At the same time, Huhtinen reminds that a certain kind of critical attitude is important, because an ordinary citizen cannot be sure of what kind of connections the think tank has, for example due to its financial arrangements.

Huhtinen urges people interested in war events to follow as many sources as possible. You should not rely on the information of an individual think tank, even if it is a traditional operator.

For example, in the war in Ukraine, it is important to also monitor Russian think tanks and try to filter out potentially relevant information about the Russian invasion through state propaganda.

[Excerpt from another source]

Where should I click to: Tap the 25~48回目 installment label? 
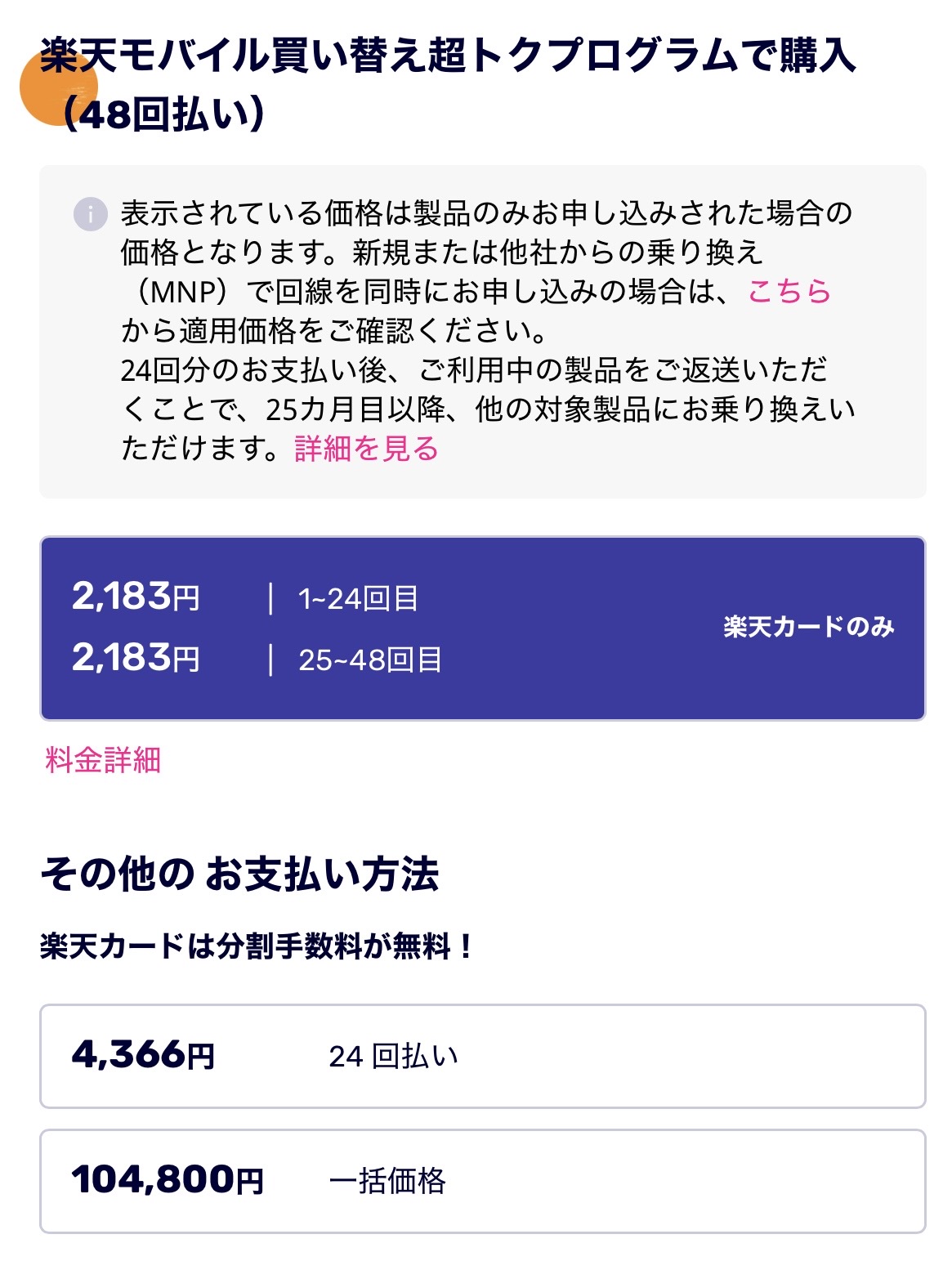[369, 660]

Can the information conveyed by ISW, highlighting Ukraine’s successes, be called Western propaganda, as Robert Wright did in his article? According to Huhtinen, there is nothing wrong with the term propaganda itself, when you take into account the differences in different forms of propaganda.

“There is white, gray and black propaganda. White propaganda is the kind that doesn’t lie about events, but limits and excludes the treatment of certain topics.”

Huhtinen speaks of confirmation biaswhich will appear in the Ukraine analyses.

“In the case of the war in Ukraine, a clear confirmation bias can be seen from both think tanks and the media. Western countries support Ukraine and hope that Ukraine will win the war. It can be seen in the fact that Russia’s actions and failures are reported very sensitively, while we have very little information about Ukraine’s actions other than victories,” says Huhtinen.

“For these reasons, the analyzes seem to confirm the information that we hope will prove to be correct. In no way does this mean that the information presented is wrong.”